Panamá necesita reformas profundas, y para ello la voluntad presidencial es decisiva. Las notarías, por ejemplo, siguen siendo símbolo de privilegio político. ¿Dónde está el proyecto del Ejecutivo para acabar con eso de una buena vez? El sistema educativo continúa atrapado en el pasado, sin una visión moderna que prepare a las nuevas generaciones para un mundo competitivo. (¿La nueva estrategia? Entrar a la OCDE para que no nos señalen).
La salud pública agoniza entre hospitales colapsados y falta de insumos; la deuda pública sigue subiendo. Si es necesario elevar impuestos, que se discuta, que se logre consenso y se evalúe, por ejemplo, aumentar el ITBMS. Pero basta de falsas ilusiones y de endeudar al país para mantener desfiles de camionetas oficiales y proyectos sin sentido.

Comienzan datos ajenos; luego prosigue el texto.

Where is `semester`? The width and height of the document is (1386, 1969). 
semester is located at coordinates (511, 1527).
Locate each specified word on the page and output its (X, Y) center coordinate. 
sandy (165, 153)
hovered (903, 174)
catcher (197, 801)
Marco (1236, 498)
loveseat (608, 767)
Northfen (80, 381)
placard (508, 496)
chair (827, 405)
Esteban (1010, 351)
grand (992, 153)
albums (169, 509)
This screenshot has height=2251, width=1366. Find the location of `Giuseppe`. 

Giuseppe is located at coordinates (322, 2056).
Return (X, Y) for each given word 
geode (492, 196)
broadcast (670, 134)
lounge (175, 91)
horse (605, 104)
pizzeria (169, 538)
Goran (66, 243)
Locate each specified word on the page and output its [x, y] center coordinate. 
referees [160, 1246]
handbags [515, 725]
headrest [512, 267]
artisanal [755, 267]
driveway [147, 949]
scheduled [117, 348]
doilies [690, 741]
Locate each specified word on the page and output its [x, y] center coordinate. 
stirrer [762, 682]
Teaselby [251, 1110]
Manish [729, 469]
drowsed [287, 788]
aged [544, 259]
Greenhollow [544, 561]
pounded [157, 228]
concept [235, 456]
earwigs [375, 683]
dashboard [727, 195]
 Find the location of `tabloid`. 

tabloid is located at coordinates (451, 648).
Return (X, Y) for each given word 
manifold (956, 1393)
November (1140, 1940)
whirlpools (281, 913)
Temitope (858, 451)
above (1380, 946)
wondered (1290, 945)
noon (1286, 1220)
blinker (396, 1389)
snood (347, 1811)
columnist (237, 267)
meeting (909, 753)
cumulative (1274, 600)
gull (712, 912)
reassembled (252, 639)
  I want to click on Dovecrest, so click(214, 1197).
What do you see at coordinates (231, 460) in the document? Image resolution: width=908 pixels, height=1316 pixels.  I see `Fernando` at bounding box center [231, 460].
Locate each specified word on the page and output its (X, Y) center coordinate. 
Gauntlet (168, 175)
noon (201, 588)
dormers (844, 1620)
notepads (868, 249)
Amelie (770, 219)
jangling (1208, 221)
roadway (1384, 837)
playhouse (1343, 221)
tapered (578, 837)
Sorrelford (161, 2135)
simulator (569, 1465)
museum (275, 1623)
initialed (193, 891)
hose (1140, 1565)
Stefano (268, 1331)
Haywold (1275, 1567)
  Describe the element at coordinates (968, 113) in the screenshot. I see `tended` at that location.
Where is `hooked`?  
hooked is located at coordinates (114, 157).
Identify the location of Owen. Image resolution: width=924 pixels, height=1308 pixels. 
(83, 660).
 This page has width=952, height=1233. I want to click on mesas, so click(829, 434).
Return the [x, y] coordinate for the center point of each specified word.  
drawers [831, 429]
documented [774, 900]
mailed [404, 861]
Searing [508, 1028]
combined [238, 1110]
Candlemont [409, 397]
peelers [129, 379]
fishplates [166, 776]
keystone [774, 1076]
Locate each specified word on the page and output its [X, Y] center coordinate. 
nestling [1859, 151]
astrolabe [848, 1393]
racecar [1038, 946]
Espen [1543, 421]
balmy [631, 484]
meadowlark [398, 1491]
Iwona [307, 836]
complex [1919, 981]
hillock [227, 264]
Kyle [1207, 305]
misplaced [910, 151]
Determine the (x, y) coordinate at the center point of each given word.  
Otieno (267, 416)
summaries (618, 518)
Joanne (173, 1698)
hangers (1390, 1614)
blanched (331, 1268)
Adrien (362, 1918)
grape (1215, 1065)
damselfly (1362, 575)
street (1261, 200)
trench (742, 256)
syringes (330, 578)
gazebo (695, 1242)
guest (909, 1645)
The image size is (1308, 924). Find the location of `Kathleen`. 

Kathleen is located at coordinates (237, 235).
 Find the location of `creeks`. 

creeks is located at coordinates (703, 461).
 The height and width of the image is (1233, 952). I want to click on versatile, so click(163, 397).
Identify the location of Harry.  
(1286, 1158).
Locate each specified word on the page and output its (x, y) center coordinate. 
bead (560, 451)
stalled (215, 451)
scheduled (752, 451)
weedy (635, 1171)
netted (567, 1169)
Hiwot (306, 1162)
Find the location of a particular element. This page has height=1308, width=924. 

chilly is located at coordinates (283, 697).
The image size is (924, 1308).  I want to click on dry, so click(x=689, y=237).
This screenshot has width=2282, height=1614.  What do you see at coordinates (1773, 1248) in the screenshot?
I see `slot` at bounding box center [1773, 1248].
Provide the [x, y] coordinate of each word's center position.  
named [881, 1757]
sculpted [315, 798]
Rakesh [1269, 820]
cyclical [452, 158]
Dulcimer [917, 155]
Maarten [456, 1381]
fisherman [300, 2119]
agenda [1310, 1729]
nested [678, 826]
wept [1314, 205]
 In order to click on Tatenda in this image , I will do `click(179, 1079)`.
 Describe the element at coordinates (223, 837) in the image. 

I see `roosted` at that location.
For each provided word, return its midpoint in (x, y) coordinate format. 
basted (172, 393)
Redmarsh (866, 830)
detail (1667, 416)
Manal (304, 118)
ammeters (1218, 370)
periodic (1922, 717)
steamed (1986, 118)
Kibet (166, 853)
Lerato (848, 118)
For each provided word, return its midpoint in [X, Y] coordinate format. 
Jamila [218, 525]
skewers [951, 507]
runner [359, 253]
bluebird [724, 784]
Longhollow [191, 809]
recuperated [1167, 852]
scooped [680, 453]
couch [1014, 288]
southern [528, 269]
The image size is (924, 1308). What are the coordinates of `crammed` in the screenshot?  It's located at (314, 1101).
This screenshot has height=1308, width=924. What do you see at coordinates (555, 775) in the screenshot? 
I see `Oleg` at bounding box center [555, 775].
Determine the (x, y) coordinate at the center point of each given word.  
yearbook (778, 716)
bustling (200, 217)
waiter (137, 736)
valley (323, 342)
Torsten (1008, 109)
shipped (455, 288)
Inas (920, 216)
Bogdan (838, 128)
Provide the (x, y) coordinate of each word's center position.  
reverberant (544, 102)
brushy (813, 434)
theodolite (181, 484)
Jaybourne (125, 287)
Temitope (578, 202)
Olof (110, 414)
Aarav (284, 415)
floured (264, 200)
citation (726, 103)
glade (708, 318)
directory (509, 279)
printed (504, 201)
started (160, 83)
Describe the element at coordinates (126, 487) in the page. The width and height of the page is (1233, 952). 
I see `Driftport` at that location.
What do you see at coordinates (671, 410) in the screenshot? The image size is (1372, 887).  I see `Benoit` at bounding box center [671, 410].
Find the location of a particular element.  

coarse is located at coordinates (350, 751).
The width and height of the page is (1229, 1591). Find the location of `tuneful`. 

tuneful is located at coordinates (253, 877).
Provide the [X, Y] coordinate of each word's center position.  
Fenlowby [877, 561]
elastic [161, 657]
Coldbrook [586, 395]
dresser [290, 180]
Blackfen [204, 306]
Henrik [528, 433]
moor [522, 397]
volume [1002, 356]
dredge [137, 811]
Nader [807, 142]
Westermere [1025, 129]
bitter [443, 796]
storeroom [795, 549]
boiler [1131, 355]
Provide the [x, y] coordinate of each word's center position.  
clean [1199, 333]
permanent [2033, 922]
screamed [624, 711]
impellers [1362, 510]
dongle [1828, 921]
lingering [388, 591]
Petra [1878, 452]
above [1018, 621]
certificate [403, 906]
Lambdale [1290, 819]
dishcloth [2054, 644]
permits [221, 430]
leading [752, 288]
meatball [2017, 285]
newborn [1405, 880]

A eso se suma la falta de iniciativa del Ejecutivo para impulsar los cambios que sí están a su alcance. Hay propuestas que podrían elaborarse fácilmente desde la Presidencia: reformas administrativas, proyectos de modernización, mejoras en la gestión pública, pero no se hacen. En lugar de liderar, el gobierno se escuda en que “eso le toca al Legislativo”, como si gobernar fuera limitarse a esperar. Ahora resulta que debemos esperar el discurso de enero para “acatarlo”. Esa actitud revela una peligrosa renuncia al liderazgo: un Ejecutivo que no propone, no transforma.
La ciudadanía está cansada de los discursos grandilocuentes que terminan en nada. Lo que se espera del presidente no es un despliegue de autoridad, sino una muestra de madurez política. La fuerza no está en hablar más alto ni en desafiar a los adversarios, sino en inspirar confianza, construir puentes y hacer política con visión de país.
Si Mulino realmente quiere dejar huella, debe comprender que la historia no recordará sus arengas, sino sus decisiones. Incluso la gente olvidará la singular forma en que llegó al poder, si logra decidir bien. Porque el liderazgo no se ejerce desde el ego, sino desde la empatía.La democracia verdadera, la que trasciende las urnas, se mide por la capacidad de transformar la vida de la gente, no por los aplausos en un acto público.
Mandar no es lo mismo que gobernar. Mandar es imponer; gobernar es convencer. Mandar exige obediencia; gobernar demanda respeto. Un país no se construye a gritos ni con amenazas, sino con propósito, diálogo y visión.Aún hay tiempo para rectificar, pero eso implica abandonar el tono del caudillo y asumir el papel del estadista. La democracia no se predica: se ejerce.
El autor es ingeniero, internacionalista y abogado.